Every web developer has those days when they run into a problem that has no apparent solution and every attempted solution fails. So they have to look to external sources and most commonly they look to a Q/A site, forum, or other online sources. Some get help in minutes others hang around for days without ever getting the problem solved. Why do these sites just not work for some? Maybe I can offer some advice.
What qualifies me to give such advice? I participate on about a dozen sites offering my time and effort to help solve problems. There are a number of other members of this site who also participate as expert volunteers. One thing I know we agree on is that if you don't get the help you need on Q/As, then look in the mirror for the problem.
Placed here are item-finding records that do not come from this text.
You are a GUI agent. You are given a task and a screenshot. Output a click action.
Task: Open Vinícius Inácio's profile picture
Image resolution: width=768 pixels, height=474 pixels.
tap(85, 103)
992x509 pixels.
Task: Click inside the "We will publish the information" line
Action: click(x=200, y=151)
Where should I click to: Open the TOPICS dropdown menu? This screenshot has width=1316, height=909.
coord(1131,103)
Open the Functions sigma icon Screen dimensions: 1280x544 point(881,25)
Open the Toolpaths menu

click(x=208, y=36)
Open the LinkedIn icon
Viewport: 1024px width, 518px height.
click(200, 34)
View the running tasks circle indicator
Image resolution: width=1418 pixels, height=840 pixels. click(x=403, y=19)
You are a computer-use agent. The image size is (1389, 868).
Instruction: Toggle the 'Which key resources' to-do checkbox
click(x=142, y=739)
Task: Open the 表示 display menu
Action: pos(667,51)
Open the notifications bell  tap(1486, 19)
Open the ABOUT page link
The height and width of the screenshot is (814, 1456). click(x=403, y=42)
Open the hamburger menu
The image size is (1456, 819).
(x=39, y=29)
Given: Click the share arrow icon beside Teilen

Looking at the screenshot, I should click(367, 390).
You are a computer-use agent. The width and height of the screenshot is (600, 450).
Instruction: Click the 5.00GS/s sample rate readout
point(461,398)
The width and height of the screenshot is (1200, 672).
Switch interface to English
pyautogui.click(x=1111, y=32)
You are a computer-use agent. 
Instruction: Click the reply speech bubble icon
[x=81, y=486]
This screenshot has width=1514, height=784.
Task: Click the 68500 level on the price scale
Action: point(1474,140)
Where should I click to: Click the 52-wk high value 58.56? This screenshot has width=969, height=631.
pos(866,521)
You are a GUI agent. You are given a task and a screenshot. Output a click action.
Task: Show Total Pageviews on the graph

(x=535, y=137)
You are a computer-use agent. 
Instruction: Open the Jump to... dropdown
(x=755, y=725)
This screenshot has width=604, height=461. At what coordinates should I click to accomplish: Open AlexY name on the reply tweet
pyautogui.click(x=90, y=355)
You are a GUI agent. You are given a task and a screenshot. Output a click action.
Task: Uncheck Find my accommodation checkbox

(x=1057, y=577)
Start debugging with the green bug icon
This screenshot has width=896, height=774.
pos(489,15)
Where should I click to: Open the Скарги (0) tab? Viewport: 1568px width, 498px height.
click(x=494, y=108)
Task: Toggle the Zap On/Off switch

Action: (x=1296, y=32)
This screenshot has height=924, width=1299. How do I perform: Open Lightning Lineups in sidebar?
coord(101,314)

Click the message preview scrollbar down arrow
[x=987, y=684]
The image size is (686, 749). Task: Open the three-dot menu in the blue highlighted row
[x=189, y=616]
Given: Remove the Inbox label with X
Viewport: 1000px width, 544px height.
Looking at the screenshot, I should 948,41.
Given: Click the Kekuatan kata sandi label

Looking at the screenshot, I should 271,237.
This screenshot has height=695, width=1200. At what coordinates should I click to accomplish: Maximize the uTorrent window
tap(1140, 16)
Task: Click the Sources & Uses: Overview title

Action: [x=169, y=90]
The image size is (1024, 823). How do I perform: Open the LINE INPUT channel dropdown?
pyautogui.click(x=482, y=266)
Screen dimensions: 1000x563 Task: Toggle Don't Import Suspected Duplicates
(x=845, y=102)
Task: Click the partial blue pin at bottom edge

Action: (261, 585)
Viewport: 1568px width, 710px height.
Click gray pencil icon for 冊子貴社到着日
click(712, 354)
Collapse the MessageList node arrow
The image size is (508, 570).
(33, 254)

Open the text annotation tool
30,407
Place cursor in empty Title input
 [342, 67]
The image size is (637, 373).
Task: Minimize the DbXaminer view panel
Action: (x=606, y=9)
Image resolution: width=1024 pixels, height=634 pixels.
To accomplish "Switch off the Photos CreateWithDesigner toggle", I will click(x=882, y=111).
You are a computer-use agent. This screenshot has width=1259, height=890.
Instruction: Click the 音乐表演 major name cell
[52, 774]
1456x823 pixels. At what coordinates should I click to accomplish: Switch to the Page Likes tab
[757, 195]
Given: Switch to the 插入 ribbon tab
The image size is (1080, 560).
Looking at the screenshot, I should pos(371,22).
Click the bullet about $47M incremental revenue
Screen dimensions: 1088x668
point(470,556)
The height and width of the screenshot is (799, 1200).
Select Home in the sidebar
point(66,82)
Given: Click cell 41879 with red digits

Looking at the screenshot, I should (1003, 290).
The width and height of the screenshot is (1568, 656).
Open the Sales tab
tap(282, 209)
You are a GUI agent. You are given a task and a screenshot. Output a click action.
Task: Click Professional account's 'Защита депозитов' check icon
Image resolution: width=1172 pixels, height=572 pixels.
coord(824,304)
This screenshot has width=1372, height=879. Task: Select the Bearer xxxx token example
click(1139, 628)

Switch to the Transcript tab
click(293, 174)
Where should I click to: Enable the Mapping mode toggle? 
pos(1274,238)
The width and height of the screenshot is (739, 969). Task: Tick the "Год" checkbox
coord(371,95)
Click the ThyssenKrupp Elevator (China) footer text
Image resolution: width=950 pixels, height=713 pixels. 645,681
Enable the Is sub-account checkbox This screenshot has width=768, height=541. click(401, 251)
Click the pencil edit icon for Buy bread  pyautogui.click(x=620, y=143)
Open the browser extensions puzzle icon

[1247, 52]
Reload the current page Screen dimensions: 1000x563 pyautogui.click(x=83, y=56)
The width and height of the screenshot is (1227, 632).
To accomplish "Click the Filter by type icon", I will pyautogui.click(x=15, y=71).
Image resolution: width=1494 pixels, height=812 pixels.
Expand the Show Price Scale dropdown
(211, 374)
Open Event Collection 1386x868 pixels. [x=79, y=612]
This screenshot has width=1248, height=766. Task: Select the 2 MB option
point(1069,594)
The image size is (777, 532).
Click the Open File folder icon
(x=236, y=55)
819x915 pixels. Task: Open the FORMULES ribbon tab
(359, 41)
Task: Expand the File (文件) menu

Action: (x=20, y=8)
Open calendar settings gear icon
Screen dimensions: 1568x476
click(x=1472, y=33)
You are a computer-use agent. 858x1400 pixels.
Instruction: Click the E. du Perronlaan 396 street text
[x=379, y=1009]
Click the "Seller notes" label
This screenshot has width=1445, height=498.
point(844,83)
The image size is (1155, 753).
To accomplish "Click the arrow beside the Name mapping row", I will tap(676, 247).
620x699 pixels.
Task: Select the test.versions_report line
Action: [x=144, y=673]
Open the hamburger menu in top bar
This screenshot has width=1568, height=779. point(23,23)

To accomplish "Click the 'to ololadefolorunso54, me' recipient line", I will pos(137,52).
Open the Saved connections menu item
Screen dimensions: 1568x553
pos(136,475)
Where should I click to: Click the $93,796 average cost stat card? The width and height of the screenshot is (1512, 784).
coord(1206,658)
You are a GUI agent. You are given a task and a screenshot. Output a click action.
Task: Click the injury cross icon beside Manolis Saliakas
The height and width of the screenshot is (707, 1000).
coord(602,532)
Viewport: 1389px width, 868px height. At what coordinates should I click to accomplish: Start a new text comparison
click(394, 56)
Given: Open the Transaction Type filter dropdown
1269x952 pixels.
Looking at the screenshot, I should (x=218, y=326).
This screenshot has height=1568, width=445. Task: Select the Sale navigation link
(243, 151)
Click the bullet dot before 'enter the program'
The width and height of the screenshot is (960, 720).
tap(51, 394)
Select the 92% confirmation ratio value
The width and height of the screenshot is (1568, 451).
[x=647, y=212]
All kinds of people use Q/A ranging from long time professionals to novices working on their first page. They have in common that they need help. Those that fail to get the help they need share a common trait; they do not have a clue about how these things work, and are not open to learning.
Q/A does not exist to blow smoke up your butt and tell you what a great job you are doing. If you are not prepared to hear negative stuff and criticism then hire a hooker who will tell you what you want to hear. It won't solve your problem, but then you won't get your ego bruised.
So, let's get to it. Q/A from the expert side of things.
Here you come. Who are you? Have you given the site volunteers any clue about your skill level; the job you are in; your culture; your language limitations?
To ask a question, you probably had to register , but did you also provide some information by filling out the profile. Did you supply information to help others understand who you are? If not, then do not be surprised if they say something insensitive or you think they have insulted you. Without information about yourself, you start out on the bottom rung. Your assumed skill level will be set by individual members at some arbitrary level that they apply to strangers asking questions, and they will assume you are part of their culture.
Next. What do you want? The responsibility to explain the problem and supply the necessary information to solve the problem is on YOU. If the experts trying to help don't understand what you want; most will simply ignore your request. Many will not be willing to waste their time coaching you on how to ask a question. If they find themselves ASKING questions they will lose interest before they get to the ANSWER part.
The problem is in a page? Have you included a link to the page? There is a code based problem? Ten lines of code where you THINK there is a problem is probably worthless without context. Too much is always better than not enough. A screenshot of a page tells what the page looks like and gives absolutely ZERO INFORMATION about why it looks that way. The problem is not the way the page looks. The problem is the code that causes it to render that way. Don't waste the time of volunteers, by expecting them to dig through crap trying to figure out what you need help with.
Why should anyone with the skill to solve problems spend time on a site helping without being paid? Let's look at motivation: status and stature; enjoyment from teaching; helping results in learning more; it is fun; challenging competition. All interesting, but the truth is that in the end it comes down to EGO. Volunteers on Q/A sites do what they do because it feeds their ego no matter what other reason they might give. On Q/A sites the relationship is expert volunteers lead and you are the grateful student. If you try to change that relationship, you will find that the best of the expert volunteers will not offer you much help. You are the student; not a boss.
It should be noted that there is a different relationship when the person seeking help is an established member of the expert elite. In that case the relationship is a collaboration. Therefore if you can answer questions, you will improve the response you get by participating as an expert volunteer.
A Few Rules
- Give the volunteers enough information about you and your situation so they can give you information in a form you will easily understand.
- Post a link or enough code to give the volunteers something to experiment with.
- Be prepared to do some work. The volunteers are not going to do everything for you or complete a full project. They are there to offer advice and help. They are not there to do your work for you.
- Respond in a timely manner to comments posted by volunteers.
- Be polite. You may be frustrated and tired, but the satisfaction you get from issuing an insult will cost you big time if the volunteers walk away because they think you are a jerk or a troll.
- Do not get into an argument or debate with the volunteers... you will always lose because they can just quit on you at any time.
- Sometimes "you can't do that" is the correct response. If you insist on doing what cannot be done then you look like a moron and you will probably get treated that way.
Every year millions of questions get answered on thousands of Q/As and forums. Most of them result in top-quality answers and about 15% do not go well. If you find yourself in that 15%, then you need to ask yourself why the same expert volunteers doing good work 85% of the time are not giving you what you need. The only thing that is different in your question and the 85% is your involvement. So if you are going to fix that problem you need to start with the most likely cause of the problem... YOU.